Give the rows from the line containing "Given: Open the Group By dropdown" through the line containing "Looking at the", both included, as a Markdown table with the columns Position and Text, omitting any blank lines.

* Record excerpts:
=======

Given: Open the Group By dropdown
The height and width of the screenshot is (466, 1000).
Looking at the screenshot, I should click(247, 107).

=======

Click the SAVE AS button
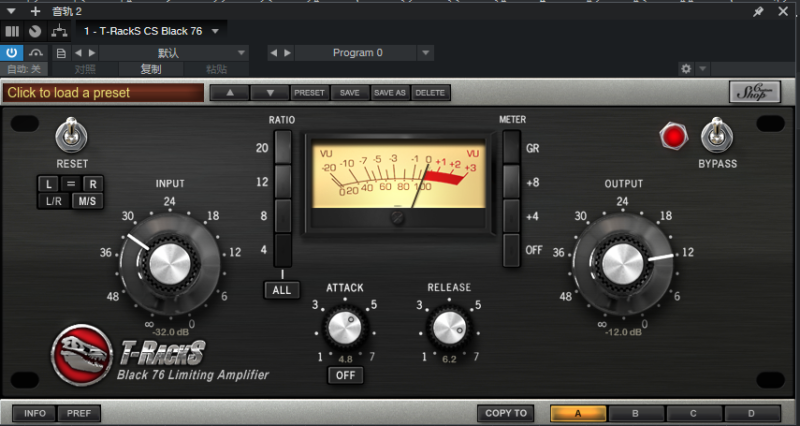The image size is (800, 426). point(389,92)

=======

* Answer below:
| Position | Text |
|---|---|
| 1 | Given: Open the Group By dropdown |
| 2 | The height and width of the screenshot is (466, 1000). |
| 3 | Looking at the screenshot, I should click(247, 107). |